MOSCOW. Jan 29 (Interfax) - European countries are refusing to take their citizens belonging to families of militants who fought for the terrorist organization Islamic State (banned in Russia) from the al-Hawl refugee camp in Syria, the Russian and Syrian interagency coordination headquarters on the return of refugees to Syria said in a joint statement on Wednesday.
"Terrorist organizations are actively recruiting the young people [staying at the al-Hawl camp] to their ranks. However, most European countries are refusing to take their own citizens, family members of militants who earlier fought for IS, from the camp," the headquarters said in the statement, which was signed by its co-chairs, Russian National Defense Control Center head Col. Gen. Mikhail Mizintsev and Syrian Minister of Local Administration and Environment Hussein Makhlouf.
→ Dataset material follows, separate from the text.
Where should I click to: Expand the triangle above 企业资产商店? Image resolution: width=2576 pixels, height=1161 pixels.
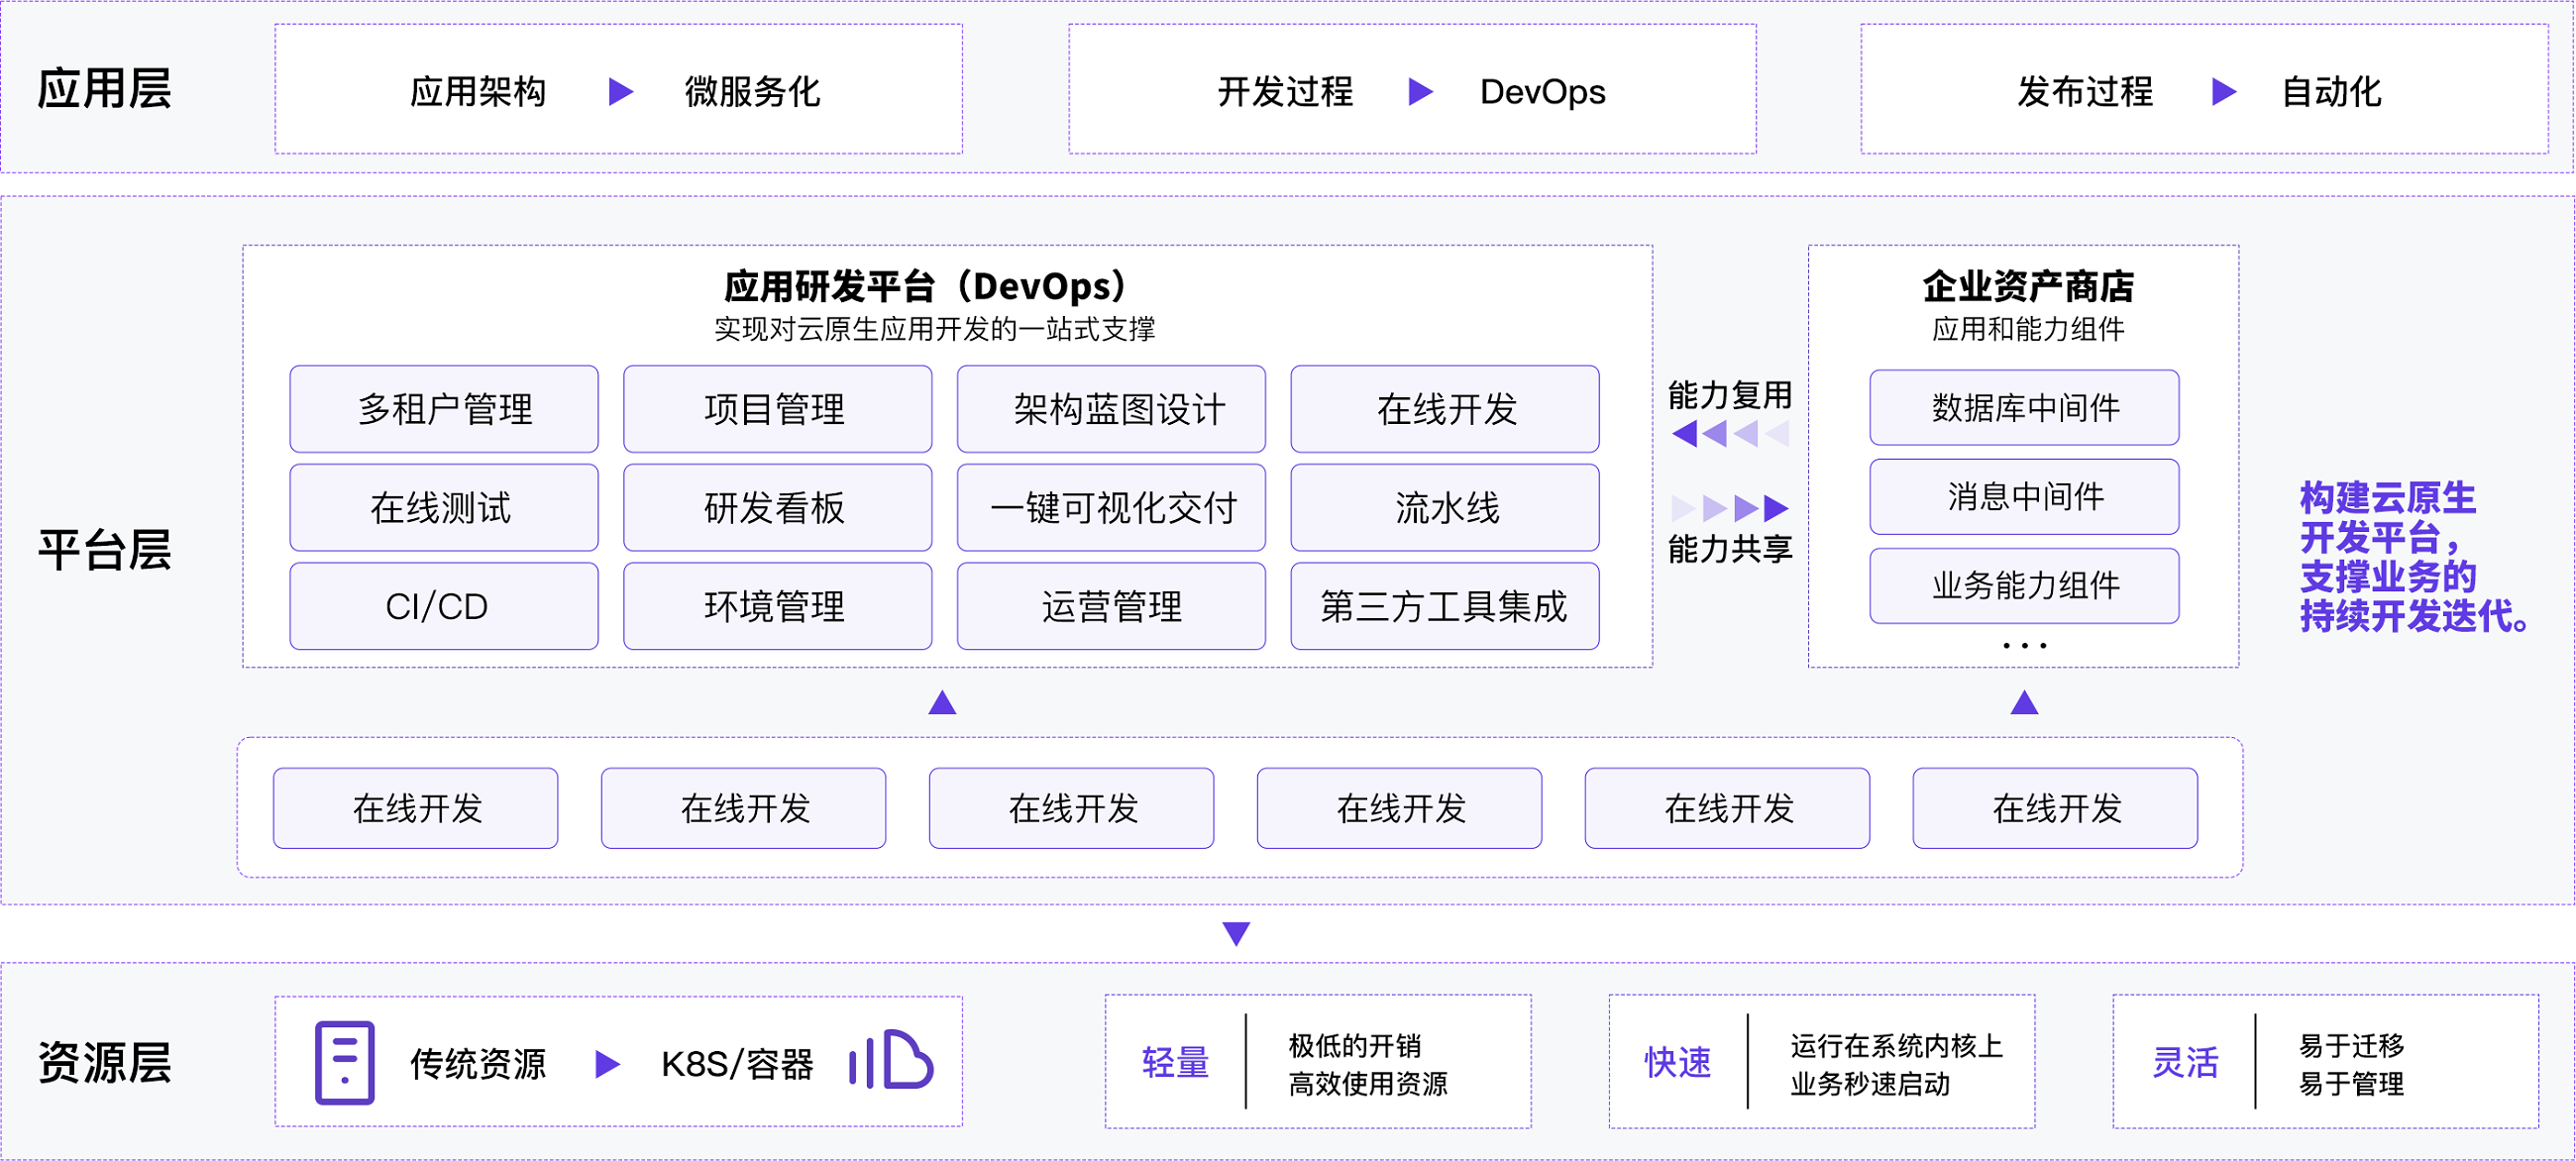pyautogui.click(x=2023, y=704)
"The teenagers have no opportunity to go to school and, instead of this, start adopting radical Islam and extremism ideas from young years," it said.
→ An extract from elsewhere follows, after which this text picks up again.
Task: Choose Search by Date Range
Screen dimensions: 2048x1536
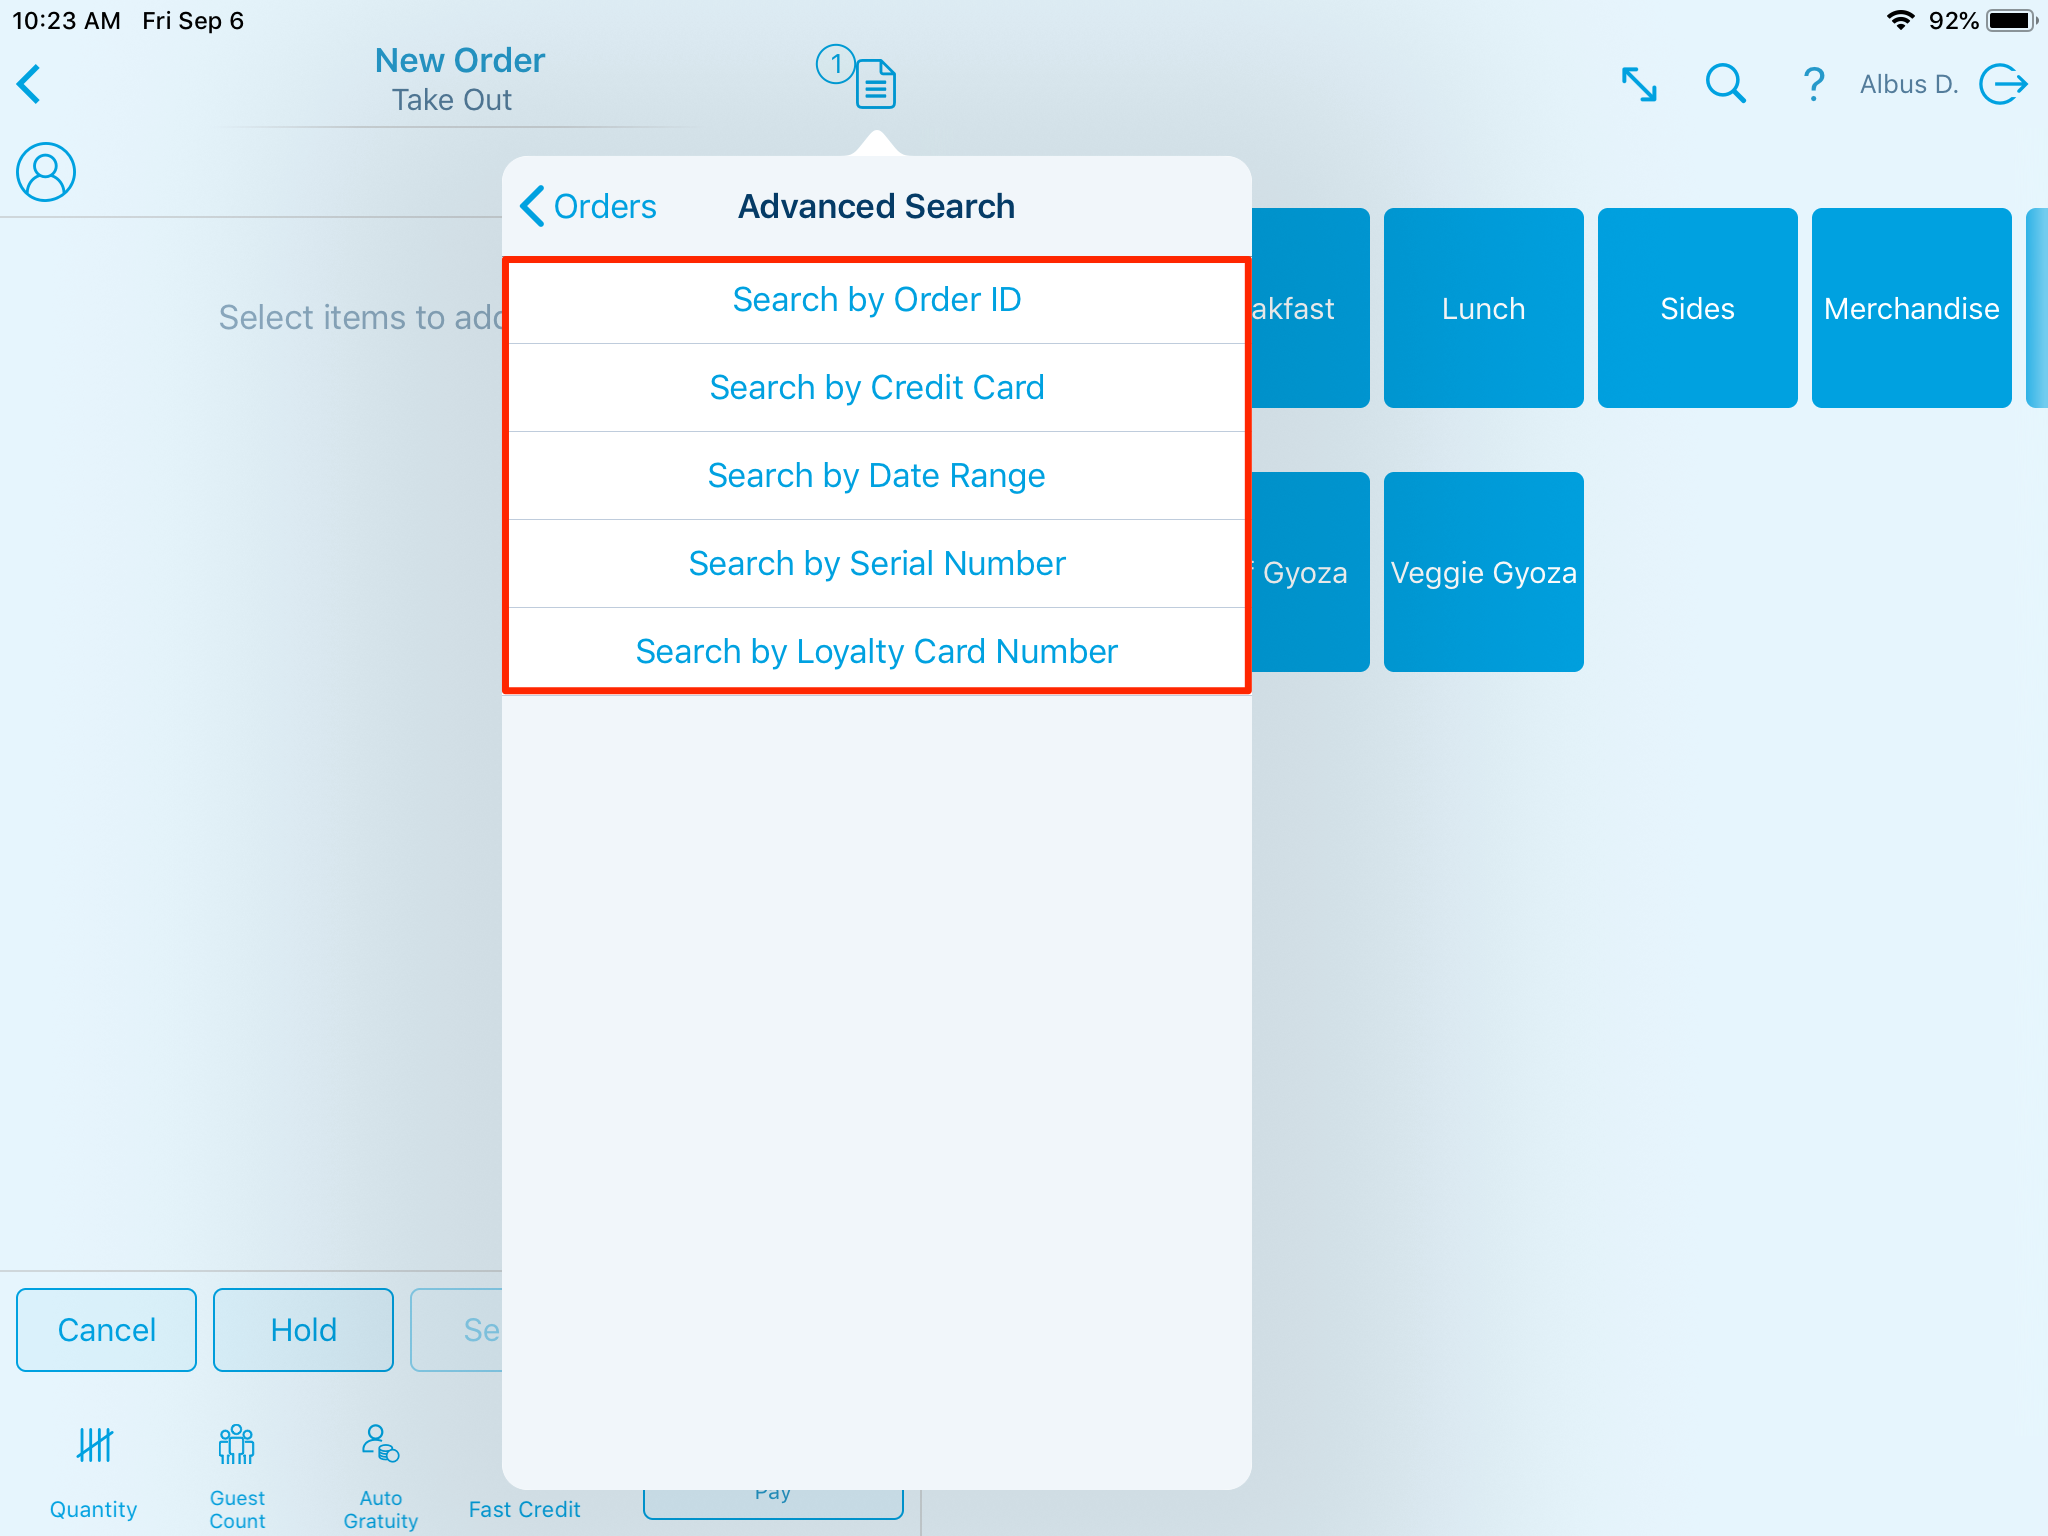Action: pos(876,476)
The humanitarian situation at the al-Hawl camp, the Hasakah governorate, is complicated "chiefly because of an absence of progress in resolving the problem of returning its residents to their permanent homes. According to the UN Secretariat's Office for the Coordination of Humanitarian Affairs, over 60,000 people are staying at the camp, 96% of them being women and children," it said.
"Only the complete restoration of Syria's sovereignty and territorial integrity guarantees the liquidation of the refugee camps and the return of ordinary Syrians to normal life at home," the statement said.